▶ _What you need to do_
Revise the biography starting at "Chris has served" and ending at "Infrastructure Resilience Division.", replacing "Board of Directors" with "Board of Trustees".

▶ _Document section_
begin
Chris is the past Chair of the US Advisory Committee to the National Earthquake Hazards Reduction Program, and current Chairman of the Advisory Committee on Structural Safety of Department of Veterans Affairs (VA) Facilities. He was Chair of the 100th Anniversary Earthquake Conference in San Francisco in April 2006, an internationally covered event that brought the US to think proactively about earthquake danger. He served as the Chair of the American Society of Civil Engineers Seismic Rehabilitation of Existing Buildings Standards Committee completing multiple editions of both ASCE 31 and ASCE 41, standards for the evaluation and rehabilitation of existing buildings that are used worldwide.
Chris has served on the Board of Directors for SPUR, co-chaired their Resilient City Initiative and led the publication of “The Disaster Resilient City”. He is a past President, Treasurer, and Director of the Earthquake Engineering Research Instituted and is currently a member of the Seismic Resilience Panel that oversees the institutes NSF Resilient Observatory Grant. He also served on the Board for the San Francisco Chamber of Commerce and was the founding co-chair of the San Francisco Lifelines Council with Mayor Edwin Lee from 2009 through 2014. Chris is a former Vice-Chairman of the American Council of Engineering Companies, member of the Board of Governors of the ASCE Structural Engineering Institute and was recently appointed to the Executive Committee overseeing the new ASCE Infrastructure Resilience Division.
end
▶ _Recorded data_
begin
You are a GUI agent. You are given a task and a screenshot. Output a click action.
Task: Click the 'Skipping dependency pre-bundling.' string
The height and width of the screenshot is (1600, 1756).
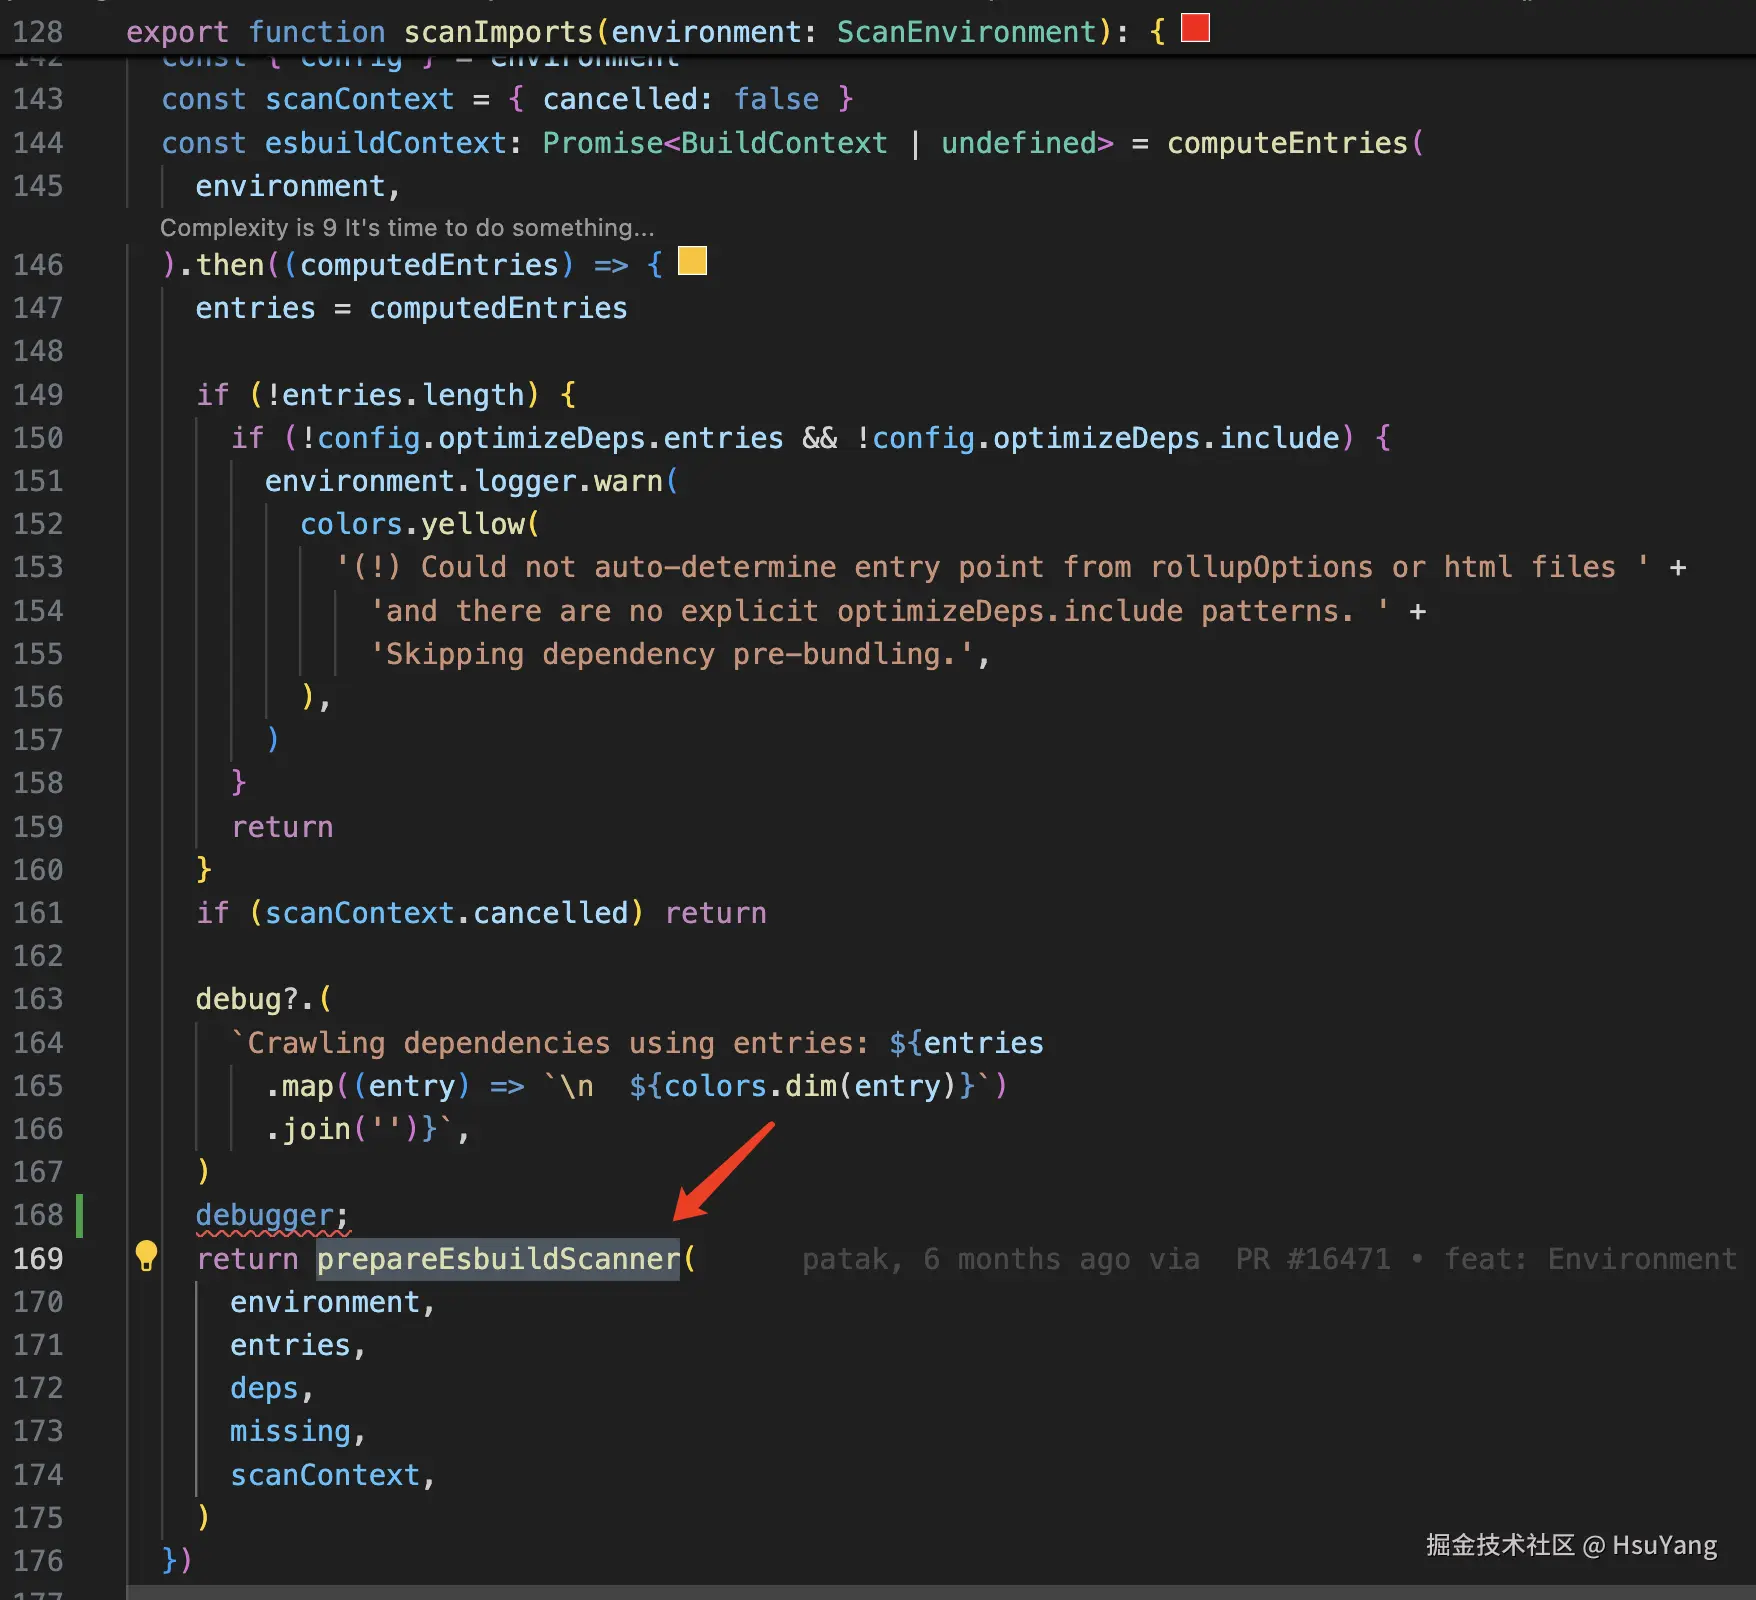[x=670, y=654]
end
▶ _Reply to the exercise_
Chris has served on the Board of Trustees for SPUR, co-chaired their Resilient City Initiative and led the publication of “The Disaster Resilient City”. He is a past President, Treasurer, and Director of the Earthquake Engineering Research Instituted and is currently a member of the Seismic Resilience Panel that oversees the institutes NSF Resilient Observatory Grant. He also served on the Board for the San Francisco Chamber of Commerce and was the founding co-chair of the San Francisco Lifelines Council with Mayor Edwin Lee from 2009 through 2014. Chris is a former Vice-Chairman of the American Council of Engineering Companies, member of the Board of Governors of the ASCE Structural Engineering Institute and was recently appointed to the Executive Committee overseeing the new ASCE Infrastructure Resilience Division.